Michael Thompson is currently the Chairman and President of the Thomas Jefferson Institute for Public Policy, a non-partisan Virginia focused foundation dealing with the issues of improving education, government reform, economic development and environmental stewardship. This foundation is the state's premier independent public policy foundation and has gained broad based respect from political and business leaders throughout Virginia.
"There are two policy issues involved in whether Virginia should expand Medicaid: first, is whether the budget should be the vehicle through which a major new government entitlement program is determined; and second, whether expanding Medicaid is a sound policy overall.
Holding the budget hostage to this debate is serious business.

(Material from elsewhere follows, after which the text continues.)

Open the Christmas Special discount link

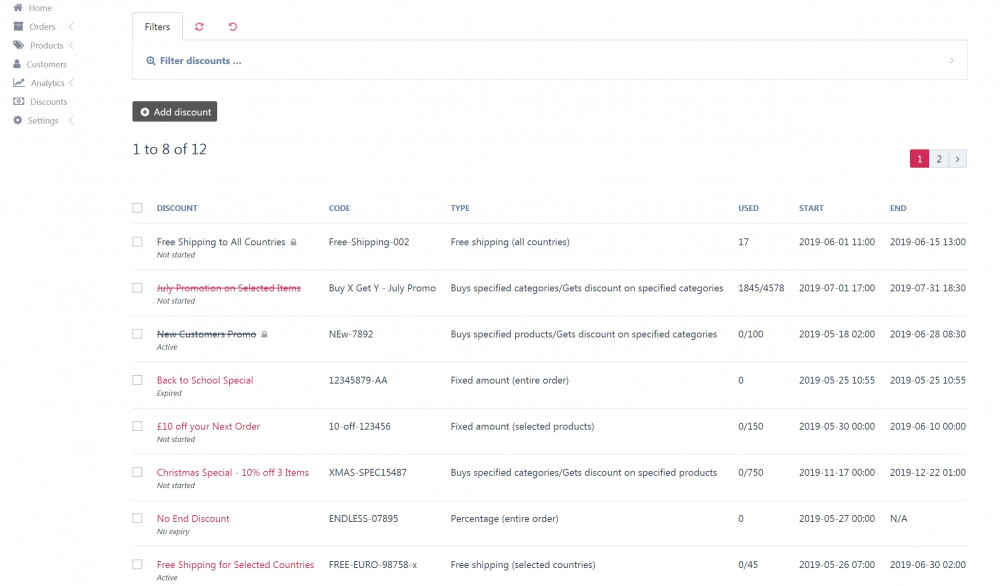tap(232, 472)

Our elected officials need to decide whether this is the most responsible way to confront this issue, or whether funding schools, police, roads, etc should be approved and then a major debate held on whether to expand, or how to expand, this federal/state program.
Let's look at some of the issues that a detailed policy debate could focus on if the General Assembly would decouple this Medicaid expansion issue from the state budget.
We are not faced with a health crisis. Those not covered under Medicaid today have access to hospitals and doctors. Emergency rooms are there and many doctors do "charity" work whenever possible. Let's determine who actually isn't covered with health care today, who really needs to be covered who are not, what reforms to the current system could be tried so that the many problems with the Medicaid program today aren't merely increased with any expansion.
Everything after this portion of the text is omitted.